Demand for coal from Indonesia, the biggest exporter of the commodity, is projected to grow at less than 1 percent starting in 2021 as global power industry investment shifts away from coal, although not necessarily toward renewables.
Starting next year, demand growth for Indonesian coal will be driven solely by rising domestic consumption, while exports – which still account for the lion’s share of demand – stagnates at 441 million tons a year, according to the government’s roadmap unveiled on Aug. 27.
Domestic consumption will be mainly driven by a new wave of coal-fired power plants (PLTU) being developed by state-owned electricity company PLN, the roadmap shows.
“It’s gonna be a huge demand setter,” said James Stevenson, senior director for coal, metals and mining at IHS Markit, on Sept 9. “Over time, demand of the domestic market will constrain exports.”
The government’s roadmap shows it will embrace new coal plants to electrify Indonesia, despite the country’s purported commitment to diversify into renewables and the world’s gradual withdrawal of financial support for new coal plants.

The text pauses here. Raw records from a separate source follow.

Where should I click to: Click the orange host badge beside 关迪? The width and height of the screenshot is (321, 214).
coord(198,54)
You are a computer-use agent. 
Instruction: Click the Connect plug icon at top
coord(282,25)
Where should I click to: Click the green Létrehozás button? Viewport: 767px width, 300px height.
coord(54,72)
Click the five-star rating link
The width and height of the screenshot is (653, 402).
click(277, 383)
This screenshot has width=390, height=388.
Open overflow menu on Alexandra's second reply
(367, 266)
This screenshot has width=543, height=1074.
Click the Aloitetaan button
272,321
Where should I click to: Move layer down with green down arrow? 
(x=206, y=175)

The roadmap does not take into account COVID-19’s impact on Indonesia’s coal industry.
“The domestic market is being forcibly pushed to save the coal mining industry,” said Greenpeace Indonesia climate and energy researcher Adila Isfandiari in an email.
Allocating more coal domestically, through a Domestic Market Obligation (DMO) policy, was needed to power an upcoming wave of new metal smelters, said Energy and Mineral Resources Ministry Mining Director General Ridwan Djamaluddin on Aug. 27.

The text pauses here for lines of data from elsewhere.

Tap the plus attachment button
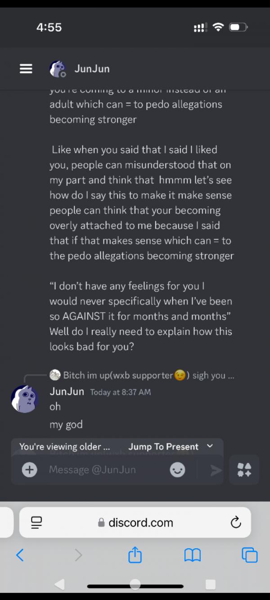(30, 470)
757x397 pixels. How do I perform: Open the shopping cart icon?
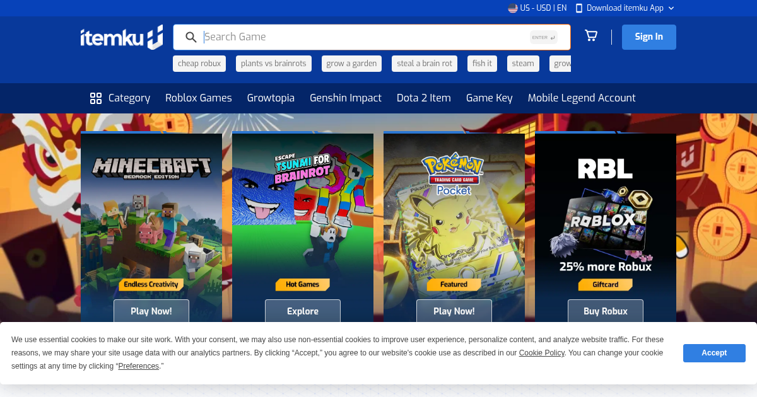(x=591, y=36)
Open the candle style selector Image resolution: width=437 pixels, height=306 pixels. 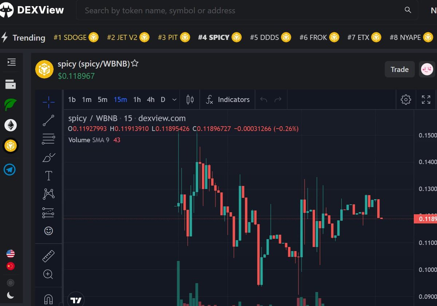pyautogui.click(x=190, y=99)

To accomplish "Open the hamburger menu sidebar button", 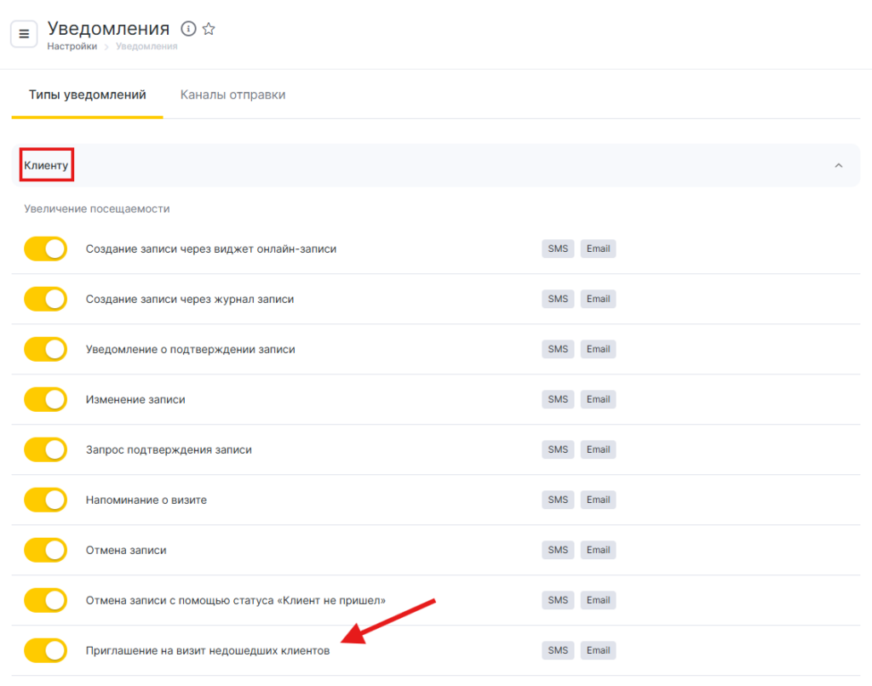I will pyautogui.click(x=24, y=34).
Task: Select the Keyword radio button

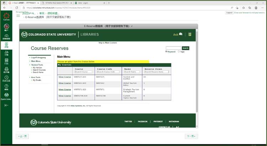Action: (x=166, y=51)
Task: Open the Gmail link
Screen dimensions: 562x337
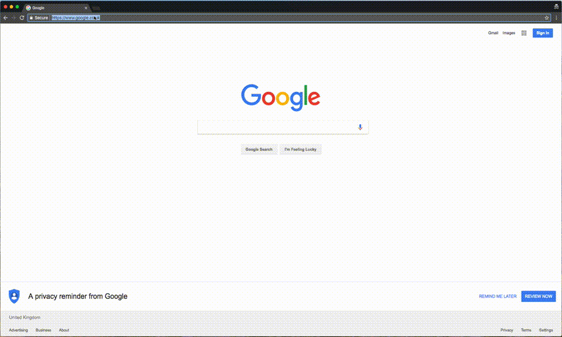Action: click(x=493, y=33)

Indonesia has ambitious plans to transform from a commodity-driven economy into an industrial economy by, among other initiatives, forcing miners to develop smelters and thus, export refined metals.
Ridwan assured House of Representative (DPR) lawmakers that “the domestic demand for coal has been met” thanks to the DMO, which is slated to be continually escalated in line with the road map.
The road map's key shortcoming is its non-consideration of COVID-19’s impact on the coal industry. The pandemic destroyed global energy demand, causing new lows in coal prices, production and exports.
“Next year, there'll be some degree of recovery [in exports], but we aren’t going back to that 2019 number,” said Stevenson via phone call. “Ten years after that, we’ll see pretty flat Indonesian exports, so we don't see it coming back to pre-2019 levels.”
Coal exports to India and China, Indonesia’s top two coal buyers, is expected to decline over the long-term as the countries shifted investment to gas plants, renewables, electricity distribution and domestically-mined coal, among other trends, he explained.
“The biggest global change we see is in India,” said Stevenson. “India’s ability to produce coal really isn't that affected by COVID-19 [...], so what that means is that domestic coal in India will take its market share from imported coal next year and onward.”
In a bid to maintain export levels, Indonesian coal miners are shifting their crosshairs to new markets in South Asia and Southeast Asia, away from the traditional markets of China, India and East Asia.
“Other non-traditional Asian markets will grow but will, overall, not be enough to make up for the demand reductions from traditional markets,” said Indonesian Coal Association executive director (APBI) Hendra Sinadia.
Thus, coal miners will still heavily rely on traditional markets over the coming 10 years, “even though these will also decline” he said via text message.
Indonesia’s official estimates align with the International Energy Agency’s (IEA) expectation that global coal-generated electricity will grow “marginally” – less than 1 percent each year – until 2024, mainly as countries slow down investing in new coal plants.
“Ultimately, global trends will depend largely on China, where half of the world’s coal is produced and consumed,” wrote the Paris-based organization.